Deswegen werden im Laufe der Zeit Glaubenssysteme auch immer komplexer. Und deswegen ist ein "altes"
Glaubenssystem scheinbar auch "besser" als ein Neues - es enthält relativ gesehen weniger Fehler und es stehen mehr Leute bereit, die hilfreich alle auftretenden Fehler
"wegerklären" (d. h. noch besser verstecken). Aber es bleibt falsch und wird im Laufe der Zeit "immer falscher" (= die Anzahl der Fehler mehren sich, auch die Widersprüche).
Die "Glaubensgewissheit" kommt also daraus, dass - gemessen an der Gesamtmenge - doch recht wenige Fehler insgesamt enthalten sind. Und man kann sich
selbst jeden Fehler damit erklären, dass man eben nicht alles über das System weiß oder wissen kann, und dass es eben dafür eine perfekte Erklärung gibt, die man nur "gerade eben" nicht zur Hand
hat.
Glaubensgewissheit ist eine (psycho)logische Täuschung.
Wir können hier noch einen Unterschied zwischen Religion und Wissenschaft sehen: Auch in der Wissenschaft gibt es falsche Prämissen, logische Fehler, Irrtümer etc. Aber wenn eine
Prämisse sich als falsch erweist oder wenn logische Widersprüche auftauchen, dann versucht man nicht, diese "wegzuerklären". Man eliminiert die falschen Prämissen und ersetzt die falschen
Schlussfolgerungen. Fehler sind dazu da, zu lernen und sie auszumerzen. Religion kann die vorhandenen Fehler bestenfalls konservieren. Wissenschaft
ist fehlerkorrigierend durch den Prozess der Ausmerzung, Religion ist fehlerkonservierend durch den Prozess des "Weginterpretierens". Wissenschaft erfindet sich
immer wieder neu, (christliche) Religion schleppt die Fehler vergangener Zeit mit und fügt meist neue Fehler hinzu. Wissenschaft ist wissenserweiternd bei relativ konstanter
Gesamtfehlerrate, Religion ist wissensbewahrend bei steigender Fehlerrate.
Übrigens: Sobald wir externe Tatsachen auch als Prämissen zulassen, steigt die Anzahl der möglichen Widersprüche im System nochmals an. Deswegen der starke Hang,
auch Tatsachen "wegzuerklären". Aber wie wir jetzt wissen, nehmen damit die Probleme zu und nicht ab, vollkommen unabhängig davon, für wie überzeugend wir die Erklärung halten.
Konfusius, er zitiert: "Getretener Quark wird breit, nicht stark" (Johann Wolfgang von Goethe)
Anmerkungen:
Folgender
Einwand wurde dagegen vorgebracht (von János Brender):
(P1) Alle natürlichen Zahlen sind gerade.
(P2) 2 ist eine natürliche Zahl.
(S) 2 ist gerade.
Nun ist (P1) sicher eine falsche Prämisse, aber der Schluss ist wahr.
Funktioniert hier die Logik nicht?
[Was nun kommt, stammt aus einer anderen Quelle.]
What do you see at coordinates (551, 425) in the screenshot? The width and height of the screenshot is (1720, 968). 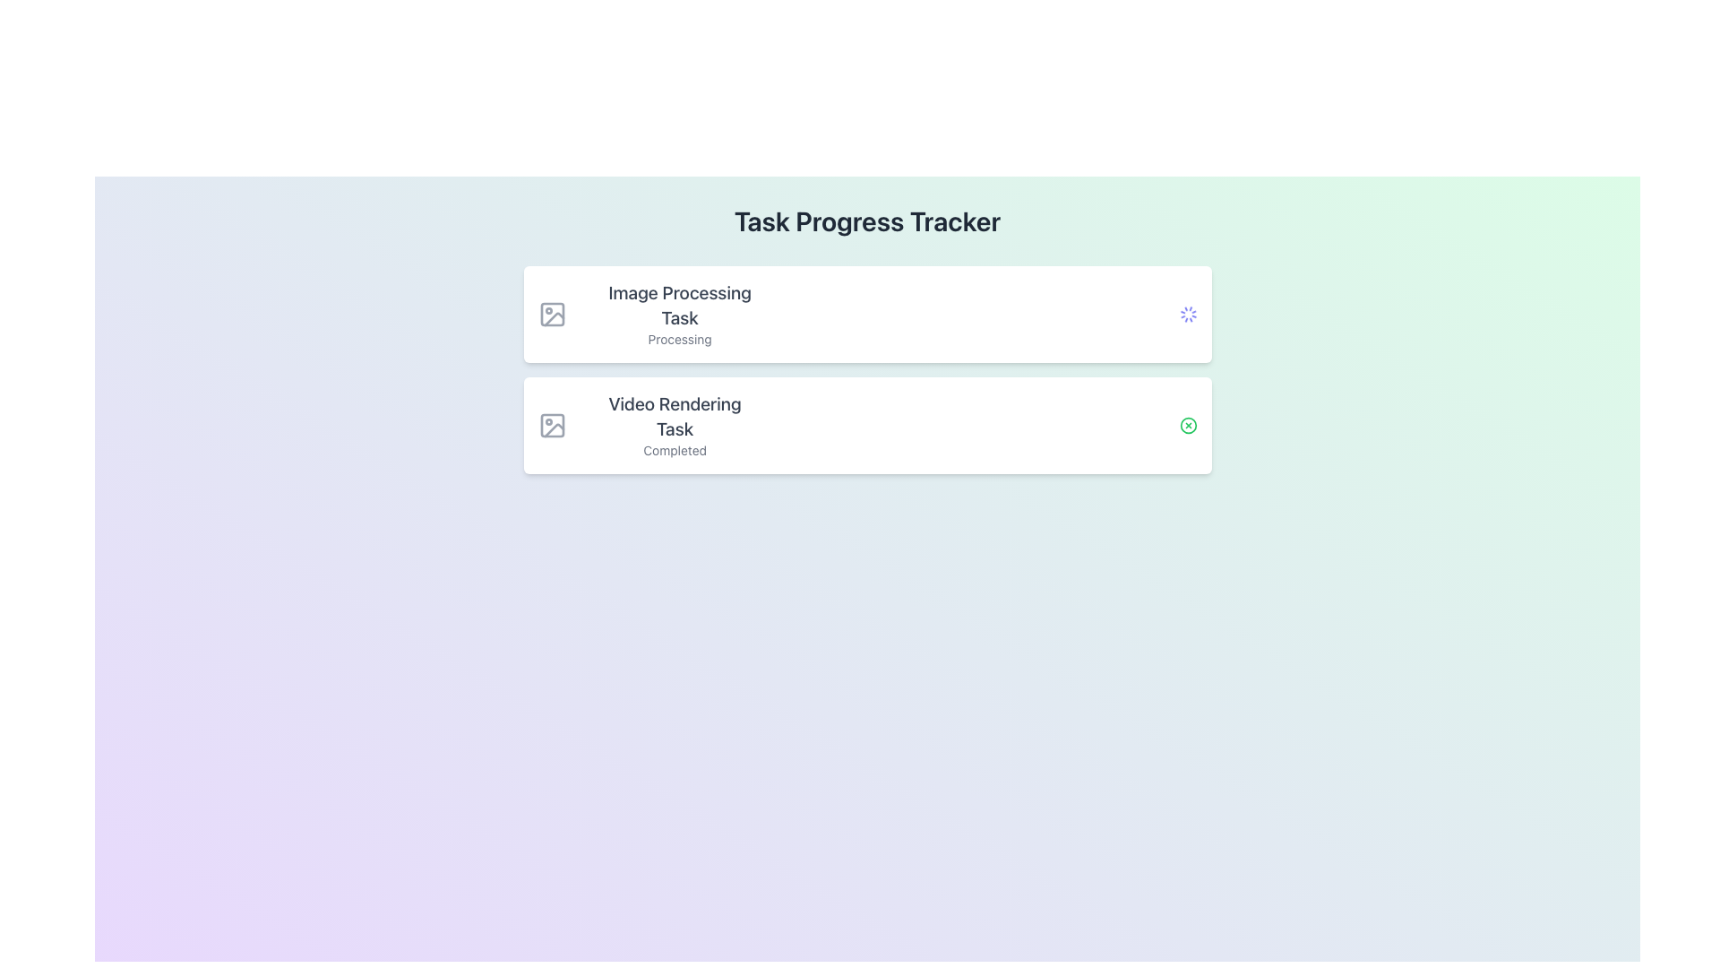 I see `the decorative icon within the 'Video Rendering' task card located on the left side, which serves a symbolic function in the design` at bounding box center [551, 425].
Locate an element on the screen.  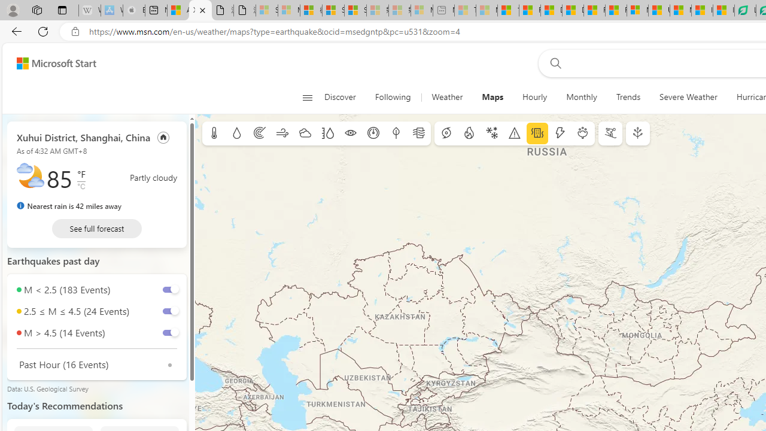
'Air quality' is located at coordinates (419, 134).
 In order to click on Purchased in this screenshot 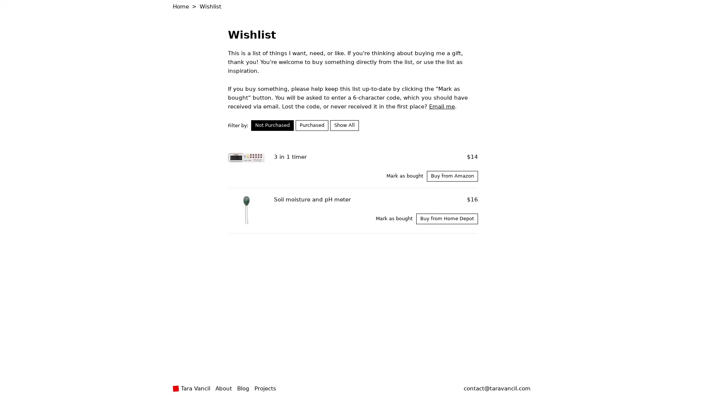, I will do `click(312, 125)`.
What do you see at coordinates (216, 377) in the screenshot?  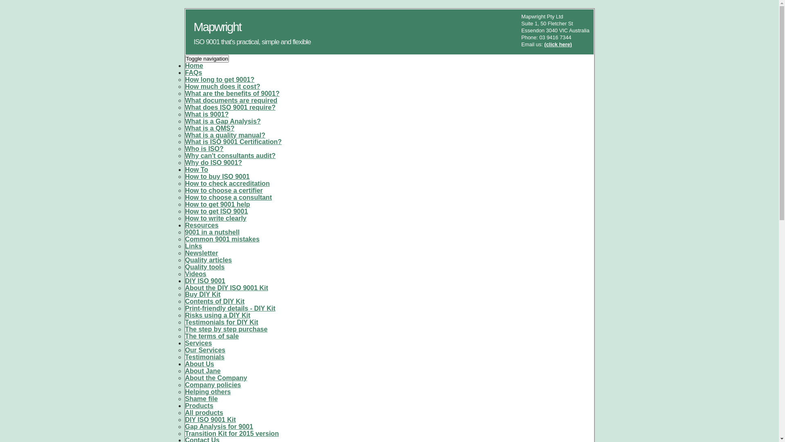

Doch. Ich kann aus falschen Prämissen wahre Schlussfolgerungen ziehen. Aber die Aussage war eine andere - wenn alle Prämissen wahr sind, dann
ist auch der Schluss wahr. Ist mindestens eine der Prämissen falsch, dann kann ich per Zufall doch zu einer wahren Schlussfolgerung gelangen. Ich muss, um mich abzusichern,
mehrere mögliche Fälle untersuchen. Anders gesagt, bei falschen Prämissen kann ich nicht mehr sagen, dass meine Schlussfolgerung richtig ist oder falsch.
Man kann das an einem Beispiel verdeutlichen: Wenn ich mich verrechne, dann kann das Ergebnis falsch sein oder auch nicht, denn ich kann ja auch einen zweiten Fehler gemacht haben,
der den ersten Fehler aufhebt. Auch hier gilt, dass man bei einer falschen Schlussfolgerung leicht auf falsche Prämissen schließen kann, bei einer richtigen Schlussfolgerung aber nicht unbedingt
auf die Richtigkeit der Prämissen zurückschließen kann. Oder anders gesagt, auch bei der Logik ist eine Falsifikation stets zuverlässiger als
eine Verifikation.
Gastbeitrag von: Volker Dittmar
stephajrn (Mittwoch, 13 April 2016 21:28)
Deine Ausführungen sind klar und nachvollziehbar, alleine einige Begriffe und Annahmen gehen mir nicht auf. Um es kurz zu machen:
1) Mich würde interessieren, was der Rest der Vernunft ist, der sich in diesem Satz ausdrückt:
"Vernunft und Logik werden oft als Synonym benutzt, was nicht ganz korrekt ist. Aber die Logik gehört sicher zu der Vernunft."
1.1) Wie ist gerechtfertigt, dass Du dieser Gleichsetzung in Deinen komplexitätseliminierten bzw. -eliminierenden Argumentationen folgst?
1.2) Wenn es sich hierbei um die Positionierung auf der gleichen Grundlage wie die der Scholastiker handelt, nämlich dass der Glaube vernünftig sei, wäre dann nicht auch ihr Vernunftbegriff zu erfragen?
2) Was heißt: eine "rein psychologische Täuschung"? Genauer: was bedeutet hier psychologisch? Ist es nicht einfach - eine Täuschung?
Ich freue mich auf ein paar erhellende Zeilen!